Drawings from Adam Olearius’ Book “Travels of the Ambassadors sent by Frederic, Duke of Holstein, to the Great Duke of Muscovy and the King of Persia
Adam Olearius’ book “Travels of the Ambassadors sent by Frederic, Duke of Holstein, to the Great Duke of Muscovy and the King of Persia”
In the convolute consisting of six Hamburg editions of 1696.
Adam Olearius (1599-1671) was a secretary and an adviser to the ambassadors sent to Muscovy and Persia, a scholar, an author of the book “Beschreibung der muscowitischen und persischen Reise” (Travels of the Ambassadors sent by Frederic, Duke of Holstein, to the Great Duke of Muscovy and the King of Persia). He was born in Saxony and graduated from the Leipzig University. During the Thirty Years’ War, he had to move to the court of Frederic III, Duke of Holstein, who sent several ambassadors to Muscovy and Persia to establish trade relations with these countries and to give their detailed scientific description. The scholar visited Russia as a member of these delegations three times.

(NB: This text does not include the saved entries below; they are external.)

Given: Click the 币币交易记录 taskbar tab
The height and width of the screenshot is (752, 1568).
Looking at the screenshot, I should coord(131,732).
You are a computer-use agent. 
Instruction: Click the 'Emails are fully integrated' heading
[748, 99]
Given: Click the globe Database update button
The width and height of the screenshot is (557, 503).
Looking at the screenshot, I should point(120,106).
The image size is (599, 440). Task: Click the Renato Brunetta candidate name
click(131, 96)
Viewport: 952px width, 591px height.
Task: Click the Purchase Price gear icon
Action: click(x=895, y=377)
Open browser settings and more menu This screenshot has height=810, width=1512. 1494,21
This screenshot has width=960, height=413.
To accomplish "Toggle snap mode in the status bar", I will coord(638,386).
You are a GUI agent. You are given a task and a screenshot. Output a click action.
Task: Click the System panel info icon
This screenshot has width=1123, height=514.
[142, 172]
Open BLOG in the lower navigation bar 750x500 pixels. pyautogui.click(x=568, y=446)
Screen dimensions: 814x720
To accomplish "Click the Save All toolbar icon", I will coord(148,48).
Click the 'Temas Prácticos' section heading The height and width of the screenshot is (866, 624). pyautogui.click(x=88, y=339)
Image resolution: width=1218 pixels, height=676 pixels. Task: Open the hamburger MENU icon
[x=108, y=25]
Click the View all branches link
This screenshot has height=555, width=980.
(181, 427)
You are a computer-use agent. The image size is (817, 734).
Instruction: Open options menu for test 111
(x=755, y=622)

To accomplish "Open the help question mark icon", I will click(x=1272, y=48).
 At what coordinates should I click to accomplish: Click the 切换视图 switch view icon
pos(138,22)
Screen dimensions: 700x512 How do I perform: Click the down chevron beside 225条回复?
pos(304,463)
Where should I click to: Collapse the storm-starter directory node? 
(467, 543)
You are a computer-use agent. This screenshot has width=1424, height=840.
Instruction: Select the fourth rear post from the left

Adam Olearius died at the age of 71 and was buried in the cathedral of Schleswig.
The book of Adam Olearius titled “Travels of the Ambassadors sent by Frederic, Duke of Holstein, to the Great Duke of Muscovy and the King of Persia” is a wonderful literary work of the 17th century and an excellent source of understanding of Russian people’s life at that time. The traveller gives a large complex of information on geography, topography, ethnography of western and eastern regions of Russia, of the Center and the Volga Region.
This book contains a lot of important data about everyday life of Muscovy in the first half of the 16th century, customs, wedding traditions, the status of women in the society, upbringing of children, relations of the Russians with contiguous countries and people. Adam Olearius paid great attention to church rites, having underlined splendour of priests’ vestments and wealth of the Russian Orthodox Church.
The author notes plenty of subsoil resources in the country, intensive extraction of ore, and construction of plants. He writes a lot about crafts and trade. Adam Olearius gives a detailed description about articles of local handicrafts. In his opinion, many of them are not worse, but even better than German ones. He tells about Russian trade, its main routes both by sea and by land. He is interested in trade relations between Russia and the East.
The traveller describes the administrative staff of the country, finances, army, legal procedure and regional management.
The attitude of the Russians to the West is very interesting as Adam Olearius has seen and recorded it. Like his predecessors, he notes that Russian people take kindly to foreigners and their culture, willingly learn everything which they seem to be necessary. The author writes: “They are not short of good heads for learning. There are very talented people with good mind and memory among them”.
But Adam Olearius didn’t manage to avoid tendentiousness when interpreting some facts. It becomes apparent in deliberate emphasis when he describes intemperance, rudeness, drunkenness and even breaking of morals of the Russians.
The writing work of Adam Olearius was first published in Schleswig in 1647 under the title of “Offt begehrte Beschreibung der Newen Orientallschen Reise… den Konig Persien”. The book had many illustrations supplementing and explaining the text. All pictures were made according to the author’s drawings from nature and were reproduced under his supervision. Then the book was added three times and republished in 1656, 1663 and 1696. The fourth edition was issued after the author’s death. The writing work of Adam Olearius evoked a wide response in Europe and was translated into several European languages.
It was first translated into Russian in the 17th – early 18th centuries, but this translation wasn’t published. The full Russian translation was made in the “Readings of the Moscow Society of History and Russian Antiquities” in 1869-1870. P.P. Barsov translated the last German edition which was published during the lifetime of Adam Olearius in 1663.